Present Real-Life Situations

Create real-life situations for students to consider, discuss and learn from. Telling a story can be more effective than just listing the dos and don’ts of browsing the internet. This is best for high school students, where they can watch a short clip or hear a story and understand the consequences of such situations. You may want to include the backlash of posting an inappropriate photo, what to be aware of in a chat room, or the real-life drawbacks and consequences of going on inappropriate sites at school. Students can relate and reflect on these issues, and may then feel comfortable sharing their own online experiences.


Talk About the Effects of Cyberbullying

When it comes to kids, parents’ approval is everything. Because many of your students will not want to disappoint their parents, educating parents on online safety is key to keeping students safe. Let them know the dangers of inappropriate internet usage and ask parents to create an open and honest conversation with their child.

Advise them to bookmark safe, COPPA kids sites for young children so they have a set list of sites to visit. In the classroom, let them know that their internet activity at school may be shared with their parents and they should only browse sites approved by them.

  • Think before you share. Pause and think about if you are hurting or embarrassing someone else.
  • Speak up. When you notice a classmate engaging in cyberbullying, speak to a trusted adult for help.
  • Be respectful. When using a chat room or posting on a public platform, be mindful to respect others and treat others the way you want to be treated.


Reinforce What’s Private

Let your kids know that their personal information should always be kept private. A great acronym for remembering that information is “YAPPY,” which includes:

  • Your full name
  • Address 
  • Phone number
  • Passwords
  • Your plans 

Remind your children that they should never give out their passwords and should double-check with you if they’ve received an unfamiliar email asking them for information. The general rule of thumb for secure passwords is 14+ characters, no words or phrases and no important info included, like birthdays or hobbies.


Stick With Eebsites Verified With COPPA/CIPA

Make sure the sites you visit with your children are COPPA- and CIPA-compliant. You can find out if they are verified by checking their privacy policy page. 

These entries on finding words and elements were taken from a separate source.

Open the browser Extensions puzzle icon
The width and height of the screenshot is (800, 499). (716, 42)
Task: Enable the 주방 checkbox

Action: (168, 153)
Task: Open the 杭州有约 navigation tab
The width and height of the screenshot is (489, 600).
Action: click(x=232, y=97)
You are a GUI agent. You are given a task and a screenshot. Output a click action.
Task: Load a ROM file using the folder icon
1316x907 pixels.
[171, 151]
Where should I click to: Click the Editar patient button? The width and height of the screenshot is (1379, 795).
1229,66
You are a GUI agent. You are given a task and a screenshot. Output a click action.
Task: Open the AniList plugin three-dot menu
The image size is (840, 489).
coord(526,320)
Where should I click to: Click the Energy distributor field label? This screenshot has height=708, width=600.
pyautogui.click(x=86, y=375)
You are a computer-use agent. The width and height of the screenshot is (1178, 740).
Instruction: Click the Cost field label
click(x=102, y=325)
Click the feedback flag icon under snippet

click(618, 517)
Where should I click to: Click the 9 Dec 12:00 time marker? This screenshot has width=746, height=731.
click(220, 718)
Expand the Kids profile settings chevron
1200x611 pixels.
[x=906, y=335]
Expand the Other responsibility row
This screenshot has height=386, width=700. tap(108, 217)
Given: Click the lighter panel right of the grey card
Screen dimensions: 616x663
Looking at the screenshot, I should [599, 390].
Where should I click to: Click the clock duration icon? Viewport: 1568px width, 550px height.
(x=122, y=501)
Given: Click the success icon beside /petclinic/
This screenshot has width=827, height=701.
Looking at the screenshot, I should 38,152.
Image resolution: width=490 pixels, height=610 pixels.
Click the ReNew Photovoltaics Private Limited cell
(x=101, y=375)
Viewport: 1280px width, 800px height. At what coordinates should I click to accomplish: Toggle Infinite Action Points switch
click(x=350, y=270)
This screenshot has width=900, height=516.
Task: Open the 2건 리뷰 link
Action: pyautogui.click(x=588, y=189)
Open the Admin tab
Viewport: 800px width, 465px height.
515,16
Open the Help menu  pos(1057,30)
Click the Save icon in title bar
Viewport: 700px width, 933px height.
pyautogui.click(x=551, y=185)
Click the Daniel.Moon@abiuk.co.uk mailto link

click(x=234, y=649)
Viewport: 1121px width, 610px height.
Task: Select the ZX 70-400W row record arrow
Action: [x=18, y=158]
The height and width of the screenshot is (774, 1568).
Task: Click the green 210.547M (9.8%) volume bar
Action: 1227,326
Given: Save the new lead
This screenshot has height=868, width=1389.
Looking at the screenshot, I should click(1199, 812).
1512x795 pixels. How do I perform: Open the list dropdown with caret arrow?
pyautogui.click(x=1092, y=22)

If they are not compliant with these two acts, spend time auditing the site, keeping an eye on pop-up ads, questionnaires asking for information or any other questionable content. You can also download the Moz bar, a free tool that calculates the domain authority of a site. If it’s above 75 and looks kid-friendly, it’s probably OK.

A list of kid-friendly websites verified by COPPA


Make Internet Safety Fun

Teaching your kids about internet safety doesn’t have to be a snooze. In the modern age, there are many engaging tools to help kids become familiar with the benefits and threats of the web. 

For example, Google’s Interland is a great resource that doubles as a fantasy game with video game graphics and questions and answers relating to cyber safety. The “villains” in the game pose as users’ friends or family members, or ask them to give them personal information. The game also gives kids incentive to do the right thing by distributing points to those who “do the right thing.”


Practice What You Preach

As a parent, it’s essential that you maintain a flawless social media presence. Keep all profiles private and ensure that your accounts are clear of any photos containing alcohol, inappropriate language or content. 

  • By following these internet safety tips for kids, you can ensure your child is on the right track to becoming a responsible digital citizen. Always encourage open discussion and let them know they are always welcome to discuss any web content that may make them uncomfortable or unsure. You should also use a trusted antivirus software solution to protect your family from the threats you can’t see so easily, like viruses and malware.